The change means residents living in the Raikes Hall Conservation Area must get permission for minor changes to their property such as removing boundary walls and chimneys.

In unrestricted areas some alterations are classed as ‘permitted development rights’ and can go ahead without a planning application having to be made.

It is hoped the new policy, which has already been introduced in the Stanley Park Conservation Area, will help prevent inappropriate development.

A report to councillors says: “Despite conservation area designation, there is still a range of minor works which remain permitted development, for example removal of boundary walls and chimneys.

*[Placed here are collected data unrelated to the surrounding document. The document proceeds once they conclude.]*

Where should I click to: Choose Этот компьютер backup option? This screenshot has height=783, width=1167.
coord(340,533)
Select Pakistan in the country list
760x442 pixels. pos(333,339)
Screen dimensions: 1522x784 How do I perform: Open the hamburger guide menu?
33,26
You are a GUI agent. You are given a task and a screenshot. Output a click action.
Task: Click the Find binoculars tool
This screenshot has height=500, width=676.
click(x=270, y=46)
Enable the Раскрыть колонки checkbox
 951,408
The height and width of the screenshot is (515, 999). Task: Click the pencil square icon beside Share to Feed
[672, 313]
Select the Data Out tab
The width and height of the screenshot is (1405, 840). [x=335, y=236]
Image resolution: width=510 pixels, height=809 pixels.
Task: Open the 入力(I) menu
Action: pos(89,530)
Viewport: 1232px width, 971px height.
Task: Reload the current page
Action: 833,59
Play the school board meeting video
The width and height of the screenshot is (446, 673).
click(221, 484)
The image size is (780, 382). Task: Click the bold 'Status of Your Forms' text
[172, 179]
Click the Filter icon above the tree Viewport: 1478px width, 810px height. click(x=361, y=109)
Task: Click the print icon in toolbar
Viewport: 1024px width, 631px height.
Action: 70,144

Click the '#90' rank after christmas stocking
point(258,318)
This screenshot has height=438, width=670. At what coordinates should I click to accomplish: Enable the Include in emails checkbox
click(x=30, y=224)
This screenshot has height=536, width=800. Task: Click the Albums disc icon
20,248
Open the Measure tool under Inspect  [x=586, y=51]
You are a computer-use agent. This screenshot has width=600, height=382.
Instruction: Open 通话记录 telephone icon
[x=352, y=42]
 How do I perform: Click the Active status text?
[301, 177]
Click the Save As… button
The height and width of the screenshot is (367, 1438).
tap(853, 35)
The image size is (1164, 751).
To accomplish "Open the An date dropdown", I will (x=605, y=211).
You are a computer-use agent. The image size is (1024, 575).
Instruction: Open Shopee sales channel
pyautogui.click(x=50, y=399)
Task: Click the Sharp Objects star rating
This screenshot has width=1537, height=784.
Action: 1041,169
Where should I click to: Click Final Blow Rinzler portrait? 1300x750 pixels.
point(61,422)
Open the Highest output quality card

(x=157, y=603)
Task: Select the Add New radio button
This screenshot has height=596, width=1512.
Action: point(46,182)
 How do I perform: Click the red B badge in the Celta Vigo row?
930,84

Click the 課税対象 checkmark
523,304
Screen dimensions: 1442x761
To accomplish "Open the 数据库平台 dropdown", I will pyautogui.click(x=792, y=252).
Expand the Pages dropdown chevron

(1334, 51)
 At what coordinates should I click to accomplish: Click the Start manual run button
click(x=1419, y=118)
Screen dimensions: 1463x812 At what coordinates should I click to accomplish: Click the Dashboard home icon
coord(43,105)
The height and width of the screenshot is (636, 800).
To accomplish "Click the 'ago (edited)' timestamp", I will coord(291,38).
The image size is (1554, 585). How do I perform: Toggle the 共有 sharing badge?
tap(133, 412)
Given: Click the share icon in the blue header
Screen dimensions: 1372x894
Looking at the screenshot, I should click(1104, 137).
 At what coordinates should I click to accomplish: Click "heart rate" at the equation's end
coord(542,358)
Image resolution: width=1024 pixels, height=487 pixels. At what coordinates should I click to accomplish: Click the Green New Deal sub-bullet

“Where these rights have been exercised in the past, there has been an incremental negative impact on the character and integrity of the area.”

The council’s executive has agreed to introduce an article four direction order restricting the scope of development rights.

However it will not come into effect until at least a year.

Council leader Coun Simon Blackburn said: “The area around Raikes Hall is of particular interest to the history of the town.

“There are a variety of different houses which has led to a certain character to the area.

“There are a number of ways in which local authorities can seek to manage areas of particular interest in conservation terms.

“This is a recognition that that part of town is special and enhances elected members’ ability to have a say on development there.”

The introduction of the order does not prevent change but enables it to be managed within the planning system.

The Raikes Hall Conservation Area is bounded by Leamington Road, Bryan Road, Raikes 
Parade, Beech Avenue, Forest Gate and the east end of Reads Avenue.

It is considered distinctive due to its inter-war housing, but also boasts two of the oldest buildings of Blackpool’s central area – the late 18th century Raikes Hall which is now the Raikes Pub, and the Number Three pub.

Up until 1901, extensive gardens covered the area including fountains and terraces.

The council report adds: “It is one of the best surviving areas of suburban housing in Blackpool and compares well with comparable areas of similar date elsewhere in the country.”

Raikes Hall Gardens were built in 1760 and extended in the nineteenth century to include a lake, skating rink, aviary, theatre and switchback ride.

By the turn of the century, Raikes Hall had lost its popularity in favour of the Golden Mile and the gardens with the land were sold in 1901 and developed for the housing that is there now.